## Selected excerpt
_ _ _ _
Larry and Janet continue their romance with each other while Chris works as her secretary at the home. Janet has offered George 1000 pounds and a passport to leave the country immediately, but he refuses. She informs George that her husband was not dead but only drugged when he dumped the weighted body into the lake, so that George is guilty of his murder.

George inquires about acquiring London newspapers at the local newsstand. The proprietor informs him they don't carry them, but that Dr Henderson receives one, and offers to ask the doctor to give George his paper when he is through. George tells him not to bother, but later the doctor runs into George and gives him the newspaper. He remarks that George, aka "Mr Preston," somewhat resembles the photo of a George Bates, a man who is wanted in a London bank robbery. Meanwhile, Chris asks Larry if he has been seeing Janet since they met one year earlier.

George and Janet trade accusations and insults. When Chris asks Janet about Larry, Janet admits to their affair, so Chris decides to leave for London. Janet tries to convince Larry to stay with her, but he loves Chris and chases after her, unsuccessfully. George shoots Janet's horse to upset her, claiming the horse had to be destroyed after a riding incident, but Dr Henderson informs her that the horse's only injury was a bullet through the brain. Janet pretends to George that she is remorseful about Larry and Chris, and sends him after Chris in an unsafe vehicle to bring her back to Larry. The car crashes, but to Janet's surprise, George survives. Dr Henderson drops in at Janet's home and speaks to the maid, who informs him that she had never laid eyes on Mr Preston prior to that week, but noticed that he doesn't resemble the man in Janet's wedding photo upstairs.

The next morning, the authorities are dragging the lake because Dr Henderson noticed something unusual in the lake after the crash. Janet's attempt to kill her husband has trapped them both, although George plans simply to run away. Janet tricks George into poisoning himself. As he dies, Dr Henderson arrives and says he knew all along that George was an imposter; the real Mr Preston had stopped by his house in the fog the night he arrived. Janet faints, and Dr Henderson gives her a drink from the same flask she used to trick George. When she opens her eyes and recognises the flask, she realises she has killed herself, and bursts into hysterical laughter.

==Cast==
- Bette Davis as Janet Frobisher
- Gary Merrill as George Bates
- Emlyn Williams as Dr Henderson
- Anthony Steel as Larry Stevens
- Barbara Murray as Chris Dale
- Reginald Beckwith as Mr Bigley
- Edna Morris as Mrs Bunting

==Production==
Val Guest said Barbara Stanwyck was envisioned in the lead role and was going to play it; however, she then discovered her husband Robert Taylor had been unfaithful making Quo Vadis and did not want to make the film.
_ _ _ _
## Things to do
1. Answer these about the film summary:
(a) What did Janet offer George to leave the country?
(b) According to Dr Henderson, what was the horse's only injury?
(c) Who plays Dr Henderson in the cast?
2. Print the stretch of the film summary from "George and Janet" through "wedding photo upstairs.".
The data after this film summary isn't needed for anything here.

## Information provided
_ _ _ _
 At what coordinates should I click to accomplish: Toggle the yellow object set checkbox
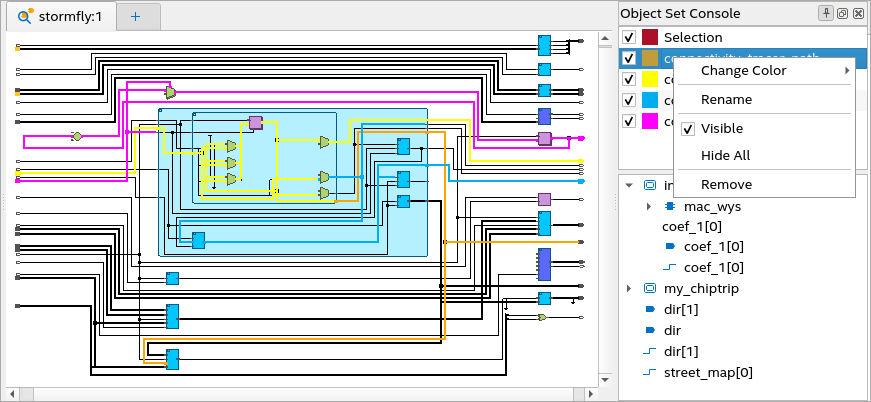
_ _ _ _
## Expected answers
1.
(a) 1000 pounds and a passport
(b) A bullet through the brain
(c) Emlyn Williams

2.
George and Janet trade accusations and insults. When Chris asks Janet about Larry, Janet admits to their affair, so Chris decides to leave for London. Janet tries to convince Larry to stay with her, but he loves Chris and chases after her, unsuccessfully. George shoots Janet's horse to upset her, claiming the horse had to be destroyed after a riding incident, but Dr Henderson informs her that the horse's only injury was a bullet through the brain. Janet pretends to George that she is remorseful about Larry and Chris, and sends him after Chris in an unsafe vehicle to bring her back to Larry. The car crashes, but to Janet's surprise, George survives. Dr Henderson drops in at Janet's home and speaks to the maid, who informs him that she had never laid eyes on Mr Preston prior to that week, but noticed that he doesn't resemble the man in Janet's wedding photo upstairs.